Purtroppo le notizie sul fronte previsioni meteo non sono delle più incoraggianti: nelle prossime ore sono infatti previste piogge intense nella zona costiera e in pianura mentre in montagna si dovrà fare i conti con abbondanti nevicate, nevicate che hanno trasformato il paesaggio del Friuli Venezia Giulia in quello di una regione del Nord Europa (www.youreporter.it).
Trieste, oltre alla pioggia e a temperature molto vicine allo zero, dovrà fare i conti con le raffiche di bora fino a 90 km/h.
Una notizia, per così dire, positiva è la diminuzione del grado di allerta valanghe passato dal livello 5 (livello massimo) della scorsa settimana, al livello 4.
“Il territorio è in sicurezza e, salvo qualche disagio, i danni a persone sono inesistenti e quelli alle cose sono assai limitati: il sistema regionale regge” sono queste le parole dell’assessore regionale alla Protezione civile Paolo Panontin dopo aver dichiarato, in accordo con Debora Serracchiani, lo stato di emergenza in regione.
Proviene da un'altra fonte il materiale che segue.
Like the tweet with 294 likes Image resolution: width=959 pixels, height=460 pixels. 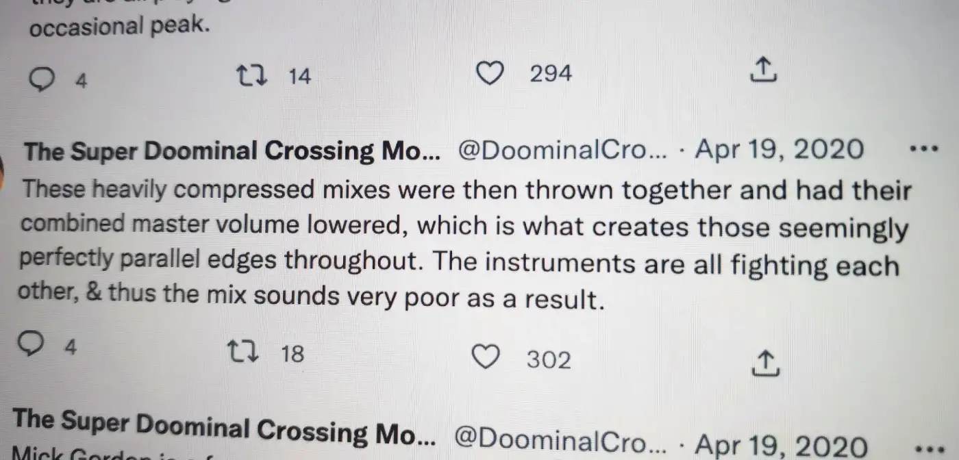490,73
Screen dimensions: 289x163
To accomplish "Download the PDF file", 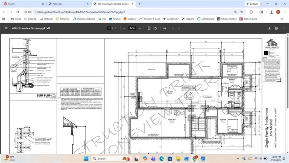I will [x=270, y=28].
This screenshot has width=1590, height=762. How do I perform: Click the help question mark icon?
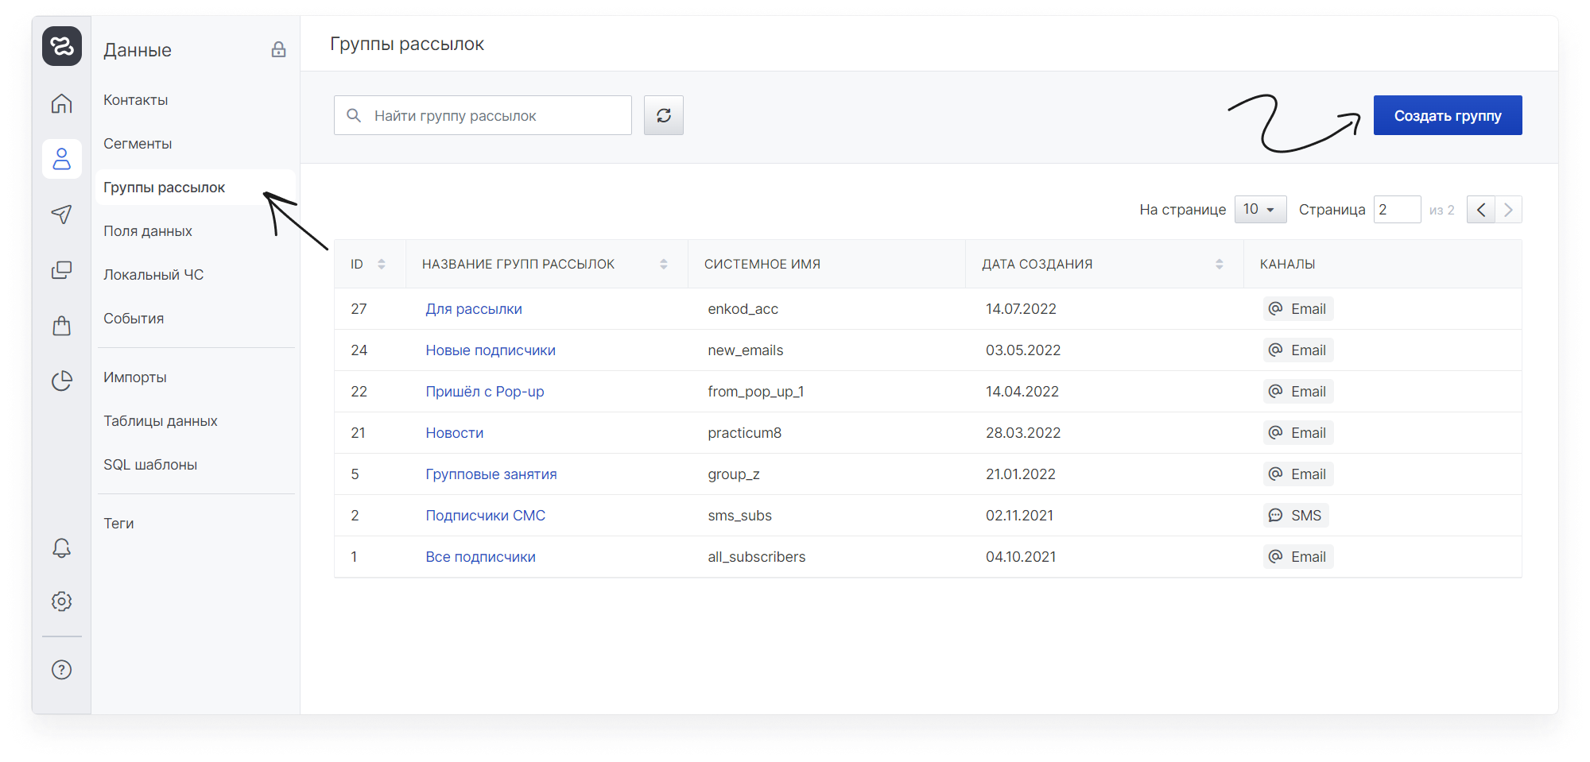point(61,670)

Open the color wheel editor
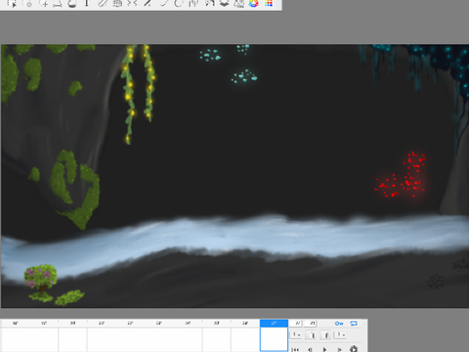pyautogui.click(x=253, y=3)
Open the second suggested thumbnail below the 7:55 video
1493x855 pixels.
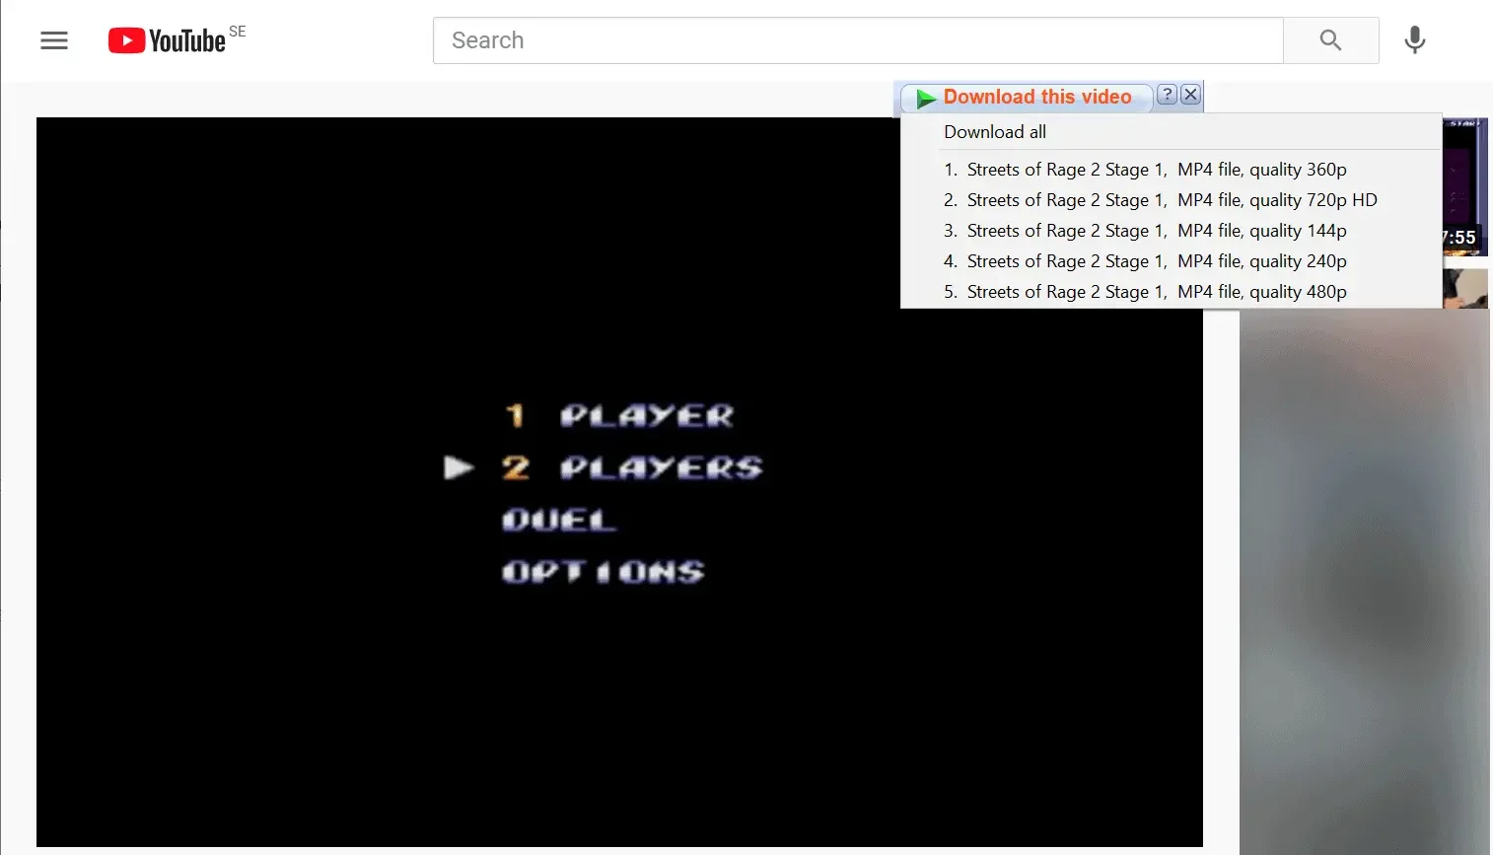pos(1465,289)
“Nell’arco dei due ultimi mesi di dicembre e gennaio sono caduti in regione oltre due metri di acqua per metro quadro, cioè – spiega Panontin – una quantità impressionante di pioggia che sta mettendo in seria difficoltà tutto il sistema idrografico regionale. Sono volumi impressionanti, da circa un secolo mai registrati nel nostro territorio, che avrebbero potuto causare danni gravi e devastazioni che, invece, non ci sono state. Ciò è senza dubbio frutto di un’intensa attività di prevenzione, di previsioni ed allerta efficaci e di un costante monitoraggio ed intervento di emergenza da parte della Protezione civile regionale e dei suoi uomini, coadiuvati dalle migliaia di volontari”.
“I maggiori problemi si sono avuti nella zona carnica, dove le abbondanti nevicate hanno arrecato seri danni alle reti elettriche. Qui i mezzi della Protezione civile hanno permesso, attraverso sopralluoghi aerei, di individuare i danni alle linee elettriche, mentre a terra hanno consentito ai mezzi di Enel e Terna di transitare per eseguire le necessarie riparazioni”.
Sul Carso intanto si fa strada la minaccia del gelicidio. Gelicidio che invece non ha dato scampo alla vicina Slovenia. Il freddo ha trasformato la pioggia in neve e gli alberi sono stati trasformati in vere e proprie stalagmiti di ghiaccio. La situazione è stata resa ancora più critica da un vastissimo blackout.
Le previsioni meteo per questa settimana non sono molto incoraggianti. Sono previste piogge di forte intensità, piogge che daranno una breve tregua solo nella giornata di sabato per poi tornare a imperversare domenica (www.ilmeteo.it).